_Task goal_
When you reach the line containing "You are a computer-use agent. This" in the entries below, start writing out each line exactly, and stop after the line containing "Instruction: Open the Disclaimer link".

_Information supplied_
━━━━━━━━━━━━━━━━━━━━

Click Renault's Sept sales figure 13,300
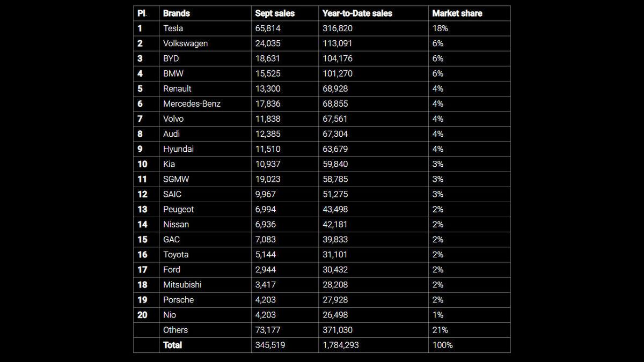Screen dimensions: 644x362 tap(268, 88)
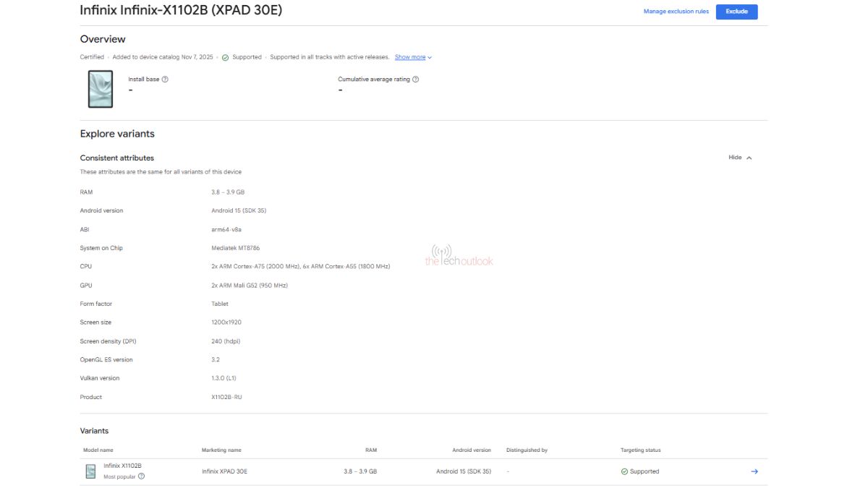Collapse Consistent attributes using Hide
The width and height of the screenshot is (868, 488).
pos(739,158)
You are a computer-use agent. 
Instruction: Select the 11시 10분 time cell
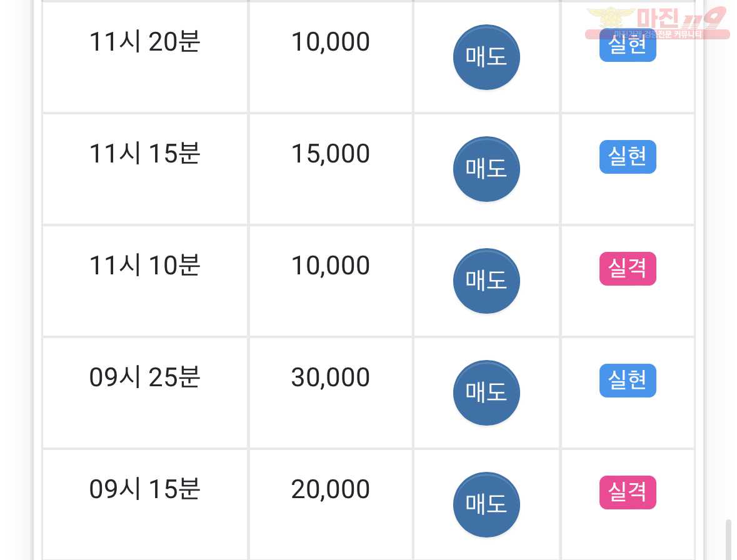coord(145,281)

━━━━━━━━━━━━━━━━━━━━

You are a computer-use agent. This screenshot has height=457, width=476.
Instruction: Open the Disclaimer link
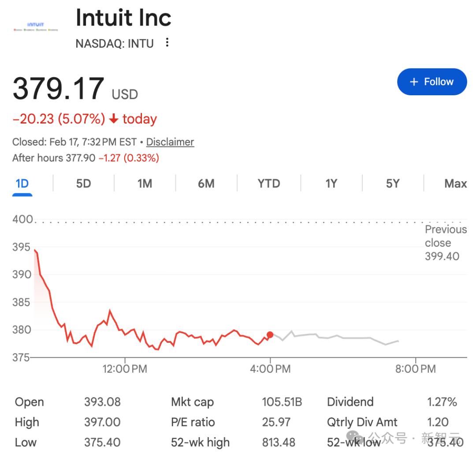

━━━━━━━━━━━━━━━━━━━━

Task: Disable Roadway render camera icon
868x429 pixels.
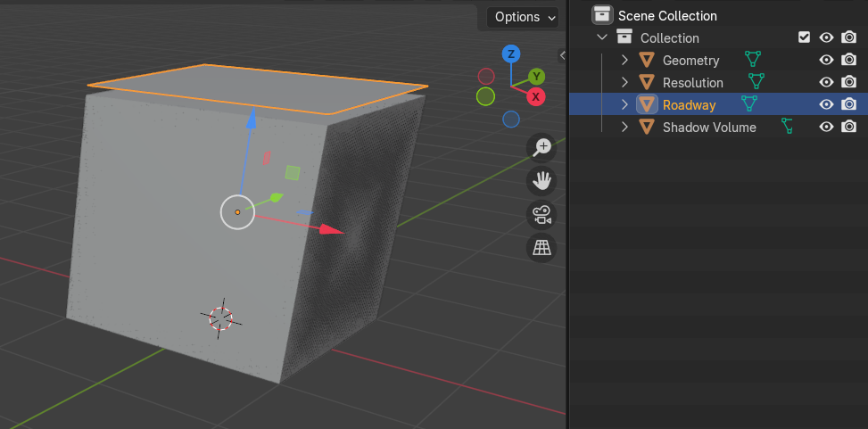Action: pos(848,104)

━━━━━━━━━━━━━━━━━━━━

_Expected answer_
You are a computer-use agent. This screenshot has height=457, width=476.
Instruction: Open the Disclaimer link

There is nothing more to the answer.